Consider the following exam quesiton
Let $\left(X_n: n \in \mathbb{N}\right.$ ) be a sequence of independent random variables with common density function $$ f(x)=\frac{1}{\pi\left(1+x^2\right)} . $$ Fix $\alpha \in[0,1]$ and set $$ Y_n=\operatorname{sgn}\left(X_n\right)\left|X_n\right|^\alpha, \quad S_n=Y_1+\ldots+Y_n . $$ Show that for all $\alpha \in[0,1]$ the sequence of random variables $S_n / n$ converges in distribution and determine the limit. [Hint: In the case $\alpha=1$ it may be useful to prove that $\mathbb{E}\left(e^{i u X_1}\right)=e^{-|u|}$, for all $u \in \mathbb{R}$.]

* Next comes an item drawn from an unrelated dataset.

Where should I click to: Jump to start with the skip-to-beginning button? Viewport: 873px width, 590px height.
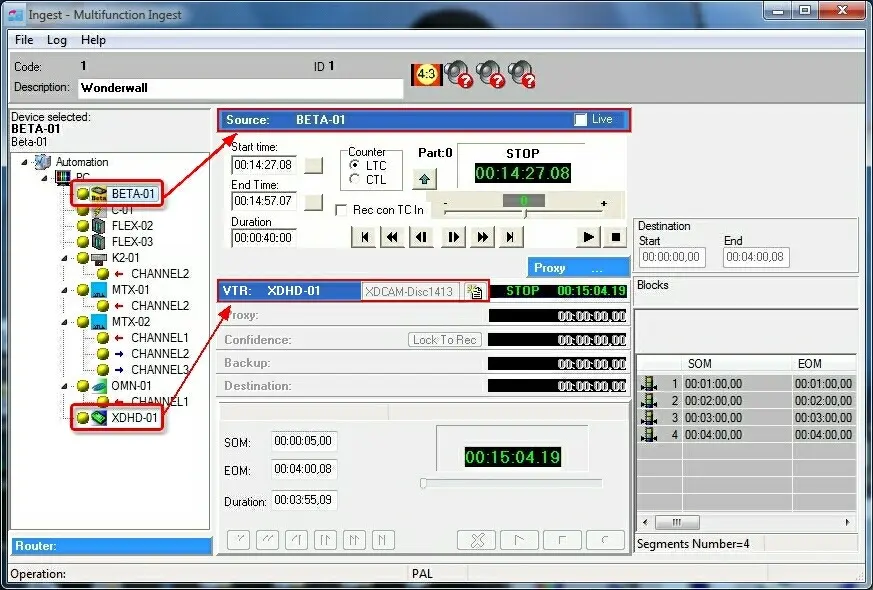click(x=364, y=237)
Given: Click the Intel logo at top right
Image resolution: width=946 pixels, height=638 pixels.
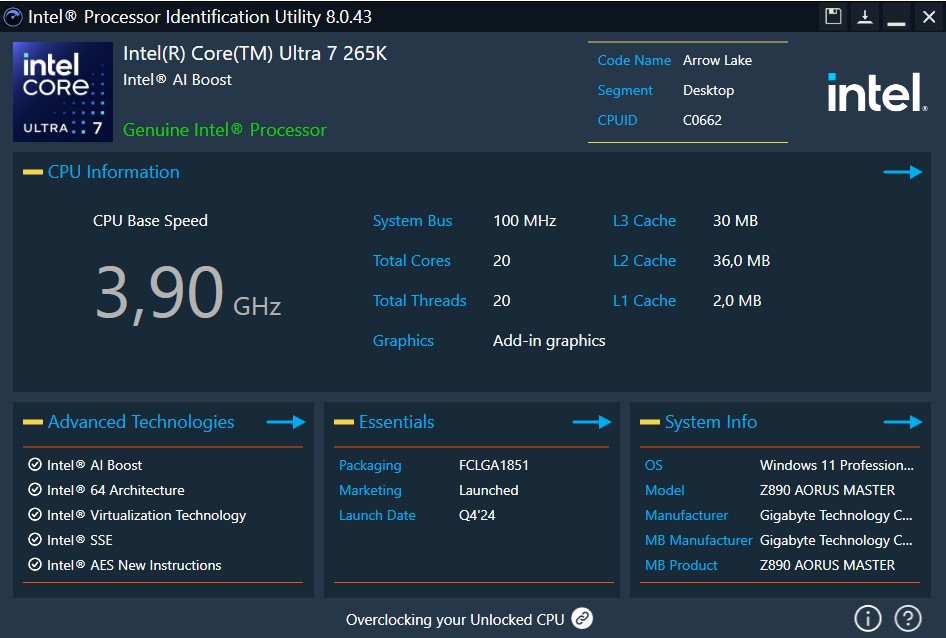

I was able to do the case for $\alpha=1$, in particular I used contour integration to find the characteristic function and then used Levy's Continuity Theorem, and then the fact that weak convergence is equivalent to convergence in distribution. Using that I got that $S_n /n$ converges to a Cauchy variable (in distribution).
I tried to do the same with $\alpha \neq1$, however, doing the integral proved challenging as when I tried to elevate in the complex plane.I introduced a branch point.
How does one attack the $\alpha \neq 1$ case?